The sole veritable advantage (excluding price) with picking a DLP projector is its smaller size and weight. However, this is only relevant to transporting the device and must be traded off against the image benefits of LCD projectors. If resulting picture quality is important to you, then the choice is simple. Take an LCD projector! LCD projectors will definitely make bright, colourful images with fewer image mistakes. If you wish to find out more about LCD technology in more detail, see this fabulous resource website: Explore 3LCD. If you have any other questions, jump onto Projector Central and send me an email.

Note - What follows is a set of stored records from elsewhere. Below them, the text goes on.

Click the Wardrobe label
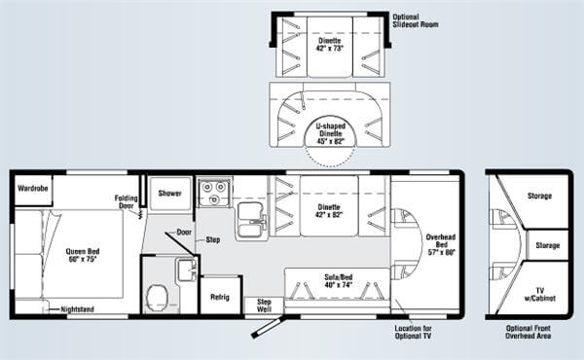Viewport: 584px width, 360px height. (x=33, y=189)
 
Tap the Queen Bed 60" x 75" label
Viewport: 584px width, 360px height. (x=83, y=255)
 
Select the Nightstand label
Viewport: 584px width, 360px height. (x=78, y=309)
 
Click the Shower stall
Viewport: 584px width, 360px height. (x=169, y=194)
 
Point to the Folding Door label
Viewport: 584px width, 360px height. (x=126, y=201)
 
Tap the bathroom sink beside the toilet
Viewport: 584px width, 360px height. (x=187, y=270)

Jonathan King is the sales and marketing manager for Projector Central, Australia’s number one online shop for projectors. Based in Brisbane, Projector Central has served Australia for 15 years. For data projectors in the Gold Coast and Interactive Whiteboards, contact Projector Central today.

Yachting and Yacht Clubs

2010 July 16

As the Dutch found preeminence in sea power during the 17th century, the early yacht became a leisure craft used initially by royalty and later by the burghers for the canals as well as the protected and unprotected waters of the Low Countries. Racing was incidental, coming out of private challenges. English yachting originated with King Charles II of England during his exile in the Low Countries. On his reaffirmation to the English throne in 1660, the city of Amsterdam sent him a 20-metre (66-foot) leisure boat with a beam (maximum width) of 5.6 m (18 feet), which he then named Mary. Charles and his brother James, the duke of York (James II, ruled 1685–88), made more yachts and in 1662 raced two of them from the Thames, from Greenwich, to Gravesend, and returning, on a £100 bet. Yachting became fashionable among the wealthy and royalty, but after that time the trend did not last.

The first yacht association in the British Isles, the Water Club, was started around about 1720 at Cork, Ire., as a cruising and unofficial coast guard group, with large naval panoply and formality. The closest thing to racing was the “chase,” when the “fleet” pursued an imagined enemy. The club endured, for the large part as a social club, until 1765, and in 1828, by joining with other clubs, it was known as the Cork Yacht Club (later the Royal Cork Yacht Club).

Yacht racing began in some organized fashion on the Thames in the mid-18th century. The duke of Cumberland funded the Cumberland Fleet for Thames racing in 1775. When George IV ascended to sovereignty in 1820, it came to be called the Fleet to His Majesty’s Coronation Sailing Society. The Thames Yacht Club seceded with a racing fight, to become the Royal Thames Yacht Club in 1830. The first English yacht club had been initiated at Cowes on the Isle of Wight in 1815, and royal funding made the Solent – the strait between the mainland and the Isle of Wight – the perpetual setting of British yachting. The club at Cowes became the Royal Yachting Club, likewise at the ascension of George IV. Each member was required to have boats of at least 20 tons (20,321 kg). Sailing tests for high stakes were held, and the social life was superlative. It came to be that the Royal Yachting Club boats grew in size to bigger than 350 tons.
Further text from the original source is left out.